Your task: Nothing beyond the line containing "Kids (583, 33)" is to be printed; print exactly each line from the start of the records below through that line, leaving out pictures.

Records from a collection:
-.-.-

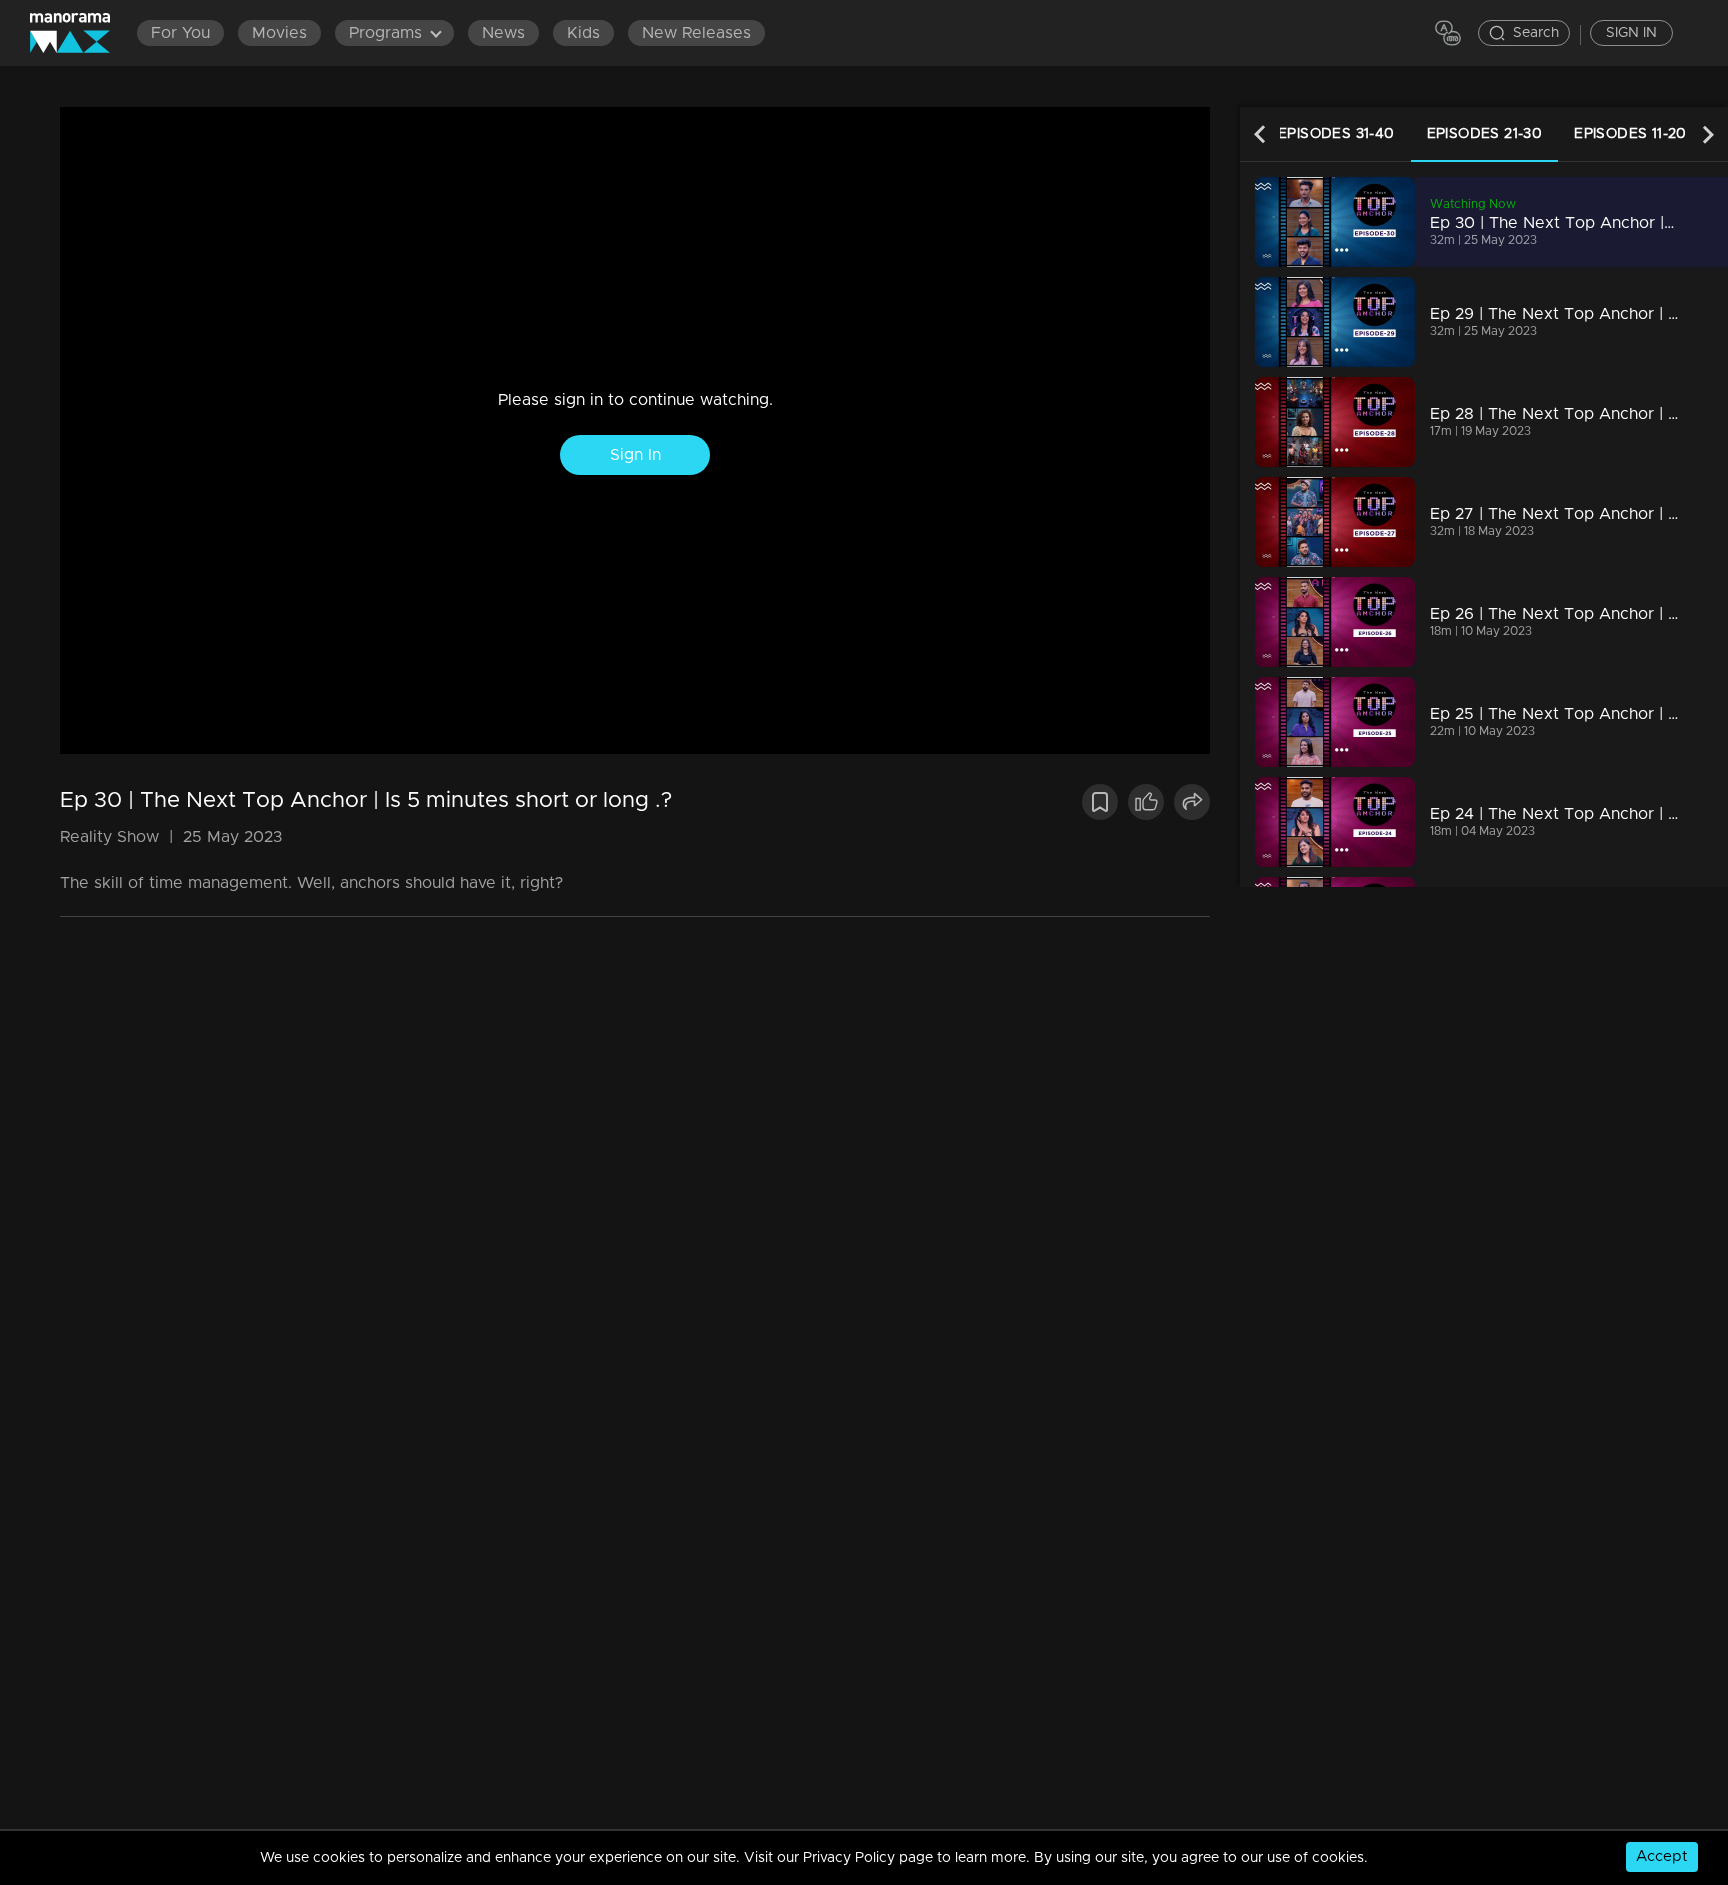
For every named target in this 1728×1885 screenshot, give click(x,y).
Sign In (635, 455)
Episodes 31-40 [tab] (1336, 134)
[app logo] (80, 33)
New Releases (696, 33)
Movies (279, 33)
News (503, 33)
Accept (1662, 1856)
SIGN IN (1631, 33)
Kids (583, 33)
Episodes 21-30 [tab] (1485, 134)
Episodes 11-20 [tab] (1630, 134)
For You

-.-.-

Exercise solution:
For every named target in this 1728×1885 screenshot, give click(x,y).
Sign In (635, 455)
Episodes 31-40 [tab] (1336, 134)
[app logo] (80, 33)
New Releases (696, 33)
Movies (279, 33)
News (503, 33)
Accept (1662, 1856)
SIGN IN (1631, 33)
Kids (583, 33)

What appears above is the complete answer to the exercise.